## DATASET EXTRACT:
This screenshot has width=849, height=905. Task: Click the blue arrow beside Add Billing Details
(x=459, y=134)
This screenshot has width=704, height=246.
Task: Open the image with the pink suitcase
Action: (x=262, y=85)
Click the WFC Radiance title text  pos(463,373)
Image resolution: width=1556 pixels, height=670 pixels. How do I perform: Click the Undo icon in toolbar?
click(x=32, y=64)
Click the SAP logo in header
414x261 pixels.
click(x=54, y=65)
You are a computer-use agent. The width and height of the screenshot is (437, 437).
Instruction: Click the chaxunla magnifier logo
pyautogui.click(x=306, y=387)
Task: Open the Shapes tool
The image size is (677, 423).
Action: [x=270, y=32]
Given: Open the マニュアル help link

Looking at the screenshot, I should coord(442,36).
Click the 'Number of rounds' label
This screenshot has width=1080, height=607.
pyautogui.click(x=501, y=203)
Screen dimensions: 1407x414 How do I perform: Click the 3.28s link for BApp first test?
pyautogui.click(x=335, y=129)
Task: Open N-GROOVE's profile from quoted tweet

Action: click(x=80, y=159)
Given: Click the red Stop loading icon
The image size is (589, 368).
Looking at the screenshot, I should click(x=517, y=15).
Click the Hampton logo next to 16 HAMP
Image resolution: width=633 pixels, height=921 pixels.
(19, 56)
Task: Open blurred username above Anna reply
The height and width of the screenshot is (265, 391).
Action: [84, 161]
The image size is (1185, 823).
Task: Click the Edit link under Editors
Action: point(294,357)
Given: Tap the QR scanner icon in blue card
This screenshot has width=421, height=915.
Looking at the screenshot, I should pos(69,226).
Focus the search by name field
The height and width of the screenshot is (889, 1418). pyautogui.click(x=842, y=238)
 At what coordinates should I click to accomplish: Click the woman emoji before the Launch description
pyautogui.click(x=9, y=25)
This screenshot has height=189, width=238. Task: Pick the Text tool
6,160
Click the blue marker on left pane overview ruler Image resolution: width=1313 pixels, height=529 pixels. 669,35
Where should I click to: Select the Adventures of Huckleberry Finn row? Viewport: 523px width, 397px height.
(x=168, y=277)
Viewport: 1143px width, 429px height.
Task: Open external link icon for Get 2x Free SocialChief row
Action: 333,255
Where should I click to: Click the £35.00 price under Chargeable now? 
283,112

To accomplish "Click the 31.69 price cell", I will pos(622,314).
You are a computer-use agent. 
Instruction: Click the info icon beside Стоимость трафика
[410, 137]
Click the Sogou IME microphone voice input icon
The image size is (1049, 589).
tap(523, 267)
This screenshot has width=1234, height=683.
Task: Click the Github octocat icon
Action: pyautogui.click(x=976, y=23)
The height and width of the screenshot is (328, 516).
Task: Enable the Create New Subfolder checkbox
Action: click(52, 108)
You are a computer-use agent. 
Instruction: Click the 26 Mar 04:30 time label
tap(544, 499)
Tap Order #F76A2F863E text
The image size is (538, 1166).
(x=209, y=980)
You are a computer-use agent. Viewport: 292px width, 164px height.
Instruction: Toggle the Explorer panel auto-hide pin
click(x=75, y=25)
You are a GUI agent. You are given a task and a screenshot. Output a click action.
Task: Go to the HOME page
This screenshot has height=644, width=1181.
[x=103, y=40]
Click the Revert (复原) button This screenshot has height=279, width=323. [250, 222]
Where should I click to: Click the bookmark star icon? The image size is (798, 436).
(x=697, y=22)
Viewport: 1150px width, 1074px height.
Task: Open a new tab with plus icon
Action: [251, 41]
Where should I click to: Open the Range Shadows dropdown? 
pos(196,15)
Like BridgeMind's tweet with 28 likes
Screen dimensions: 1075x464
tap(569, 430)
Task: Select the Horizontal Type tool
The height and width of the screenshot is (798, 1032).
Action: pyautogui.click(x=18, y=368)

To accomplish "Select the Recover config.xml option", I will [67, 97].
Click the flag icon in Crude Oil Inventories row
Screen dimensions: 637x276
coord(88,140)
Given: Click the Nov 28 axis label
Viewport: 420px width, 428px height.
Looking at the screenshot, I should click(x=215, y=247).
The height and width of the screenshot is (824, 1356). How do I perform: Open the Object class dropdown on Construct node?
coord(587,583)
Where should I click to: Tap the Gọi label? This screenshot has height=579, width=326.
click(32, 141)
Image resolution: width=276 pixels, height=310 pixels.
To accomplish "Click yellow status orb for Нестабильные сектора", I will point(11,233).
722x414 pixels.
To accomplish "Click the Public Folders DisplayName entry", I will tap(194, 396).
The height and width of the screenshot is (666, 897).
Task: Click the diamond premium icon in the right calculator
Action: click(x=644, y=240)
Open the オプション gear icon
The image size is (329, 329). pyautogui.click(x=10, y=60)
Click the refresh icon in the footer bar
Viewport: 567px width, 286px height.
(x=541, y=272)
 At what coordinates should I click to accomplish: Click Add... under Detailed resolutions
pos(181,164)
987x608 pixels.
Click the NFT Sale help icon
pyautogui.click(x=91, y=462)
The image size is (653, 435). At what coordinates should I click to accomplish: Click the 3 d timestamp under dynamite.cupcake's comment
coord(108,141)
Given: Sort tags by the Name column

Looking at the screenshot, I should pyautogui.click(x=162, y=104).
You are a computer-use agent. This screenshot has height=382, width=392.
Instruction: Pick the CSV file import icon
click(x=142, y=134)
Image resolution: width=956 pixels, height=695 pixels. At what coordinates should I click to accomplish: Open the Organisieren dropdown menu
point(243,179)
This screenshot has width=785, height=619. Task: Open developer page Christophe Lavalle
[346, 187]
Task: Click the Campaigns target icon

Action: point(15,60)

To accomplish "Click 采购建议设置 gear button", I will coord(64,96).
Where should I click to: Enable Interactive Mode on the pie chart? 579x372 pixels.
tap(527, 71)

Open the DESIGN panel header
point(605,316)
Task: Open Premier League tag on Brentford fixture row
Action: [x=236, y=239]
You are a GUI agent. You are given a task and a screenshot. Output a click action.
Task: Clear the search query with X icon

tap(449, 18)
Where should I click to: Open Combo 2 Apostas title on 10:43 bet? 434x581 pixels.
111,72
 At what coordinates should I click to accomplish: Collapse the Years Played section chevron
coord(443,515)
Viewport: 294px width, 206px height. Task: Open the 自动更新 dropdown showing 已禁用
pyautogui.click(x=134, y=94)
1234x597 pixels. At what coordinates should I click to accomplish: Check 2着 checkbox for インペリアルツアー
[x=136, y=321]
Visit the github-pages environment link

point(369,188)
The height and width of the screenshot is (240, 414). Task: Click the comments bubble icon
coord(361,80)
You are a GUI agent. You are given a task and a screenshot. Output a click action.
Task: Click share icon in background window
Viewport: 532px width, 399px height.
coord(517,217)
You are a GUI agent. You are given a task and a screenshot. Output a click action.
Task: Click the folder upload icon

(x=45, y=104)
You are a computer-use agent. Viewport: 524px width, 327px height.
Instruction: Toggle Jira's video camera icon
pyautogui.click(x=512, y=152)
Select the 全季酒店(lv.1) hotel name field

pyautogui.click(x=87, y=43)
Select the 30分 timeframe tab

## PROBLEM DETAILS:
The answer should be nothing more than the lines from the one with "Task: Click the folder upload icon" through the end of the entries, restated word for word.

## ANSWER TO THIS TASK:
Task: Click the folder upload icon

(x=45, y=104)
You are a computer-use agent. Viewport: 524px width, 327px height.
Instruction: Toggle Jira's video camera icon
pyautogui.click(x=512, y=152)
Select the 全季酒店(lv.1) hotel name field

pyautogui.click(x=87, y=43)
Select the 30分 timeframe tab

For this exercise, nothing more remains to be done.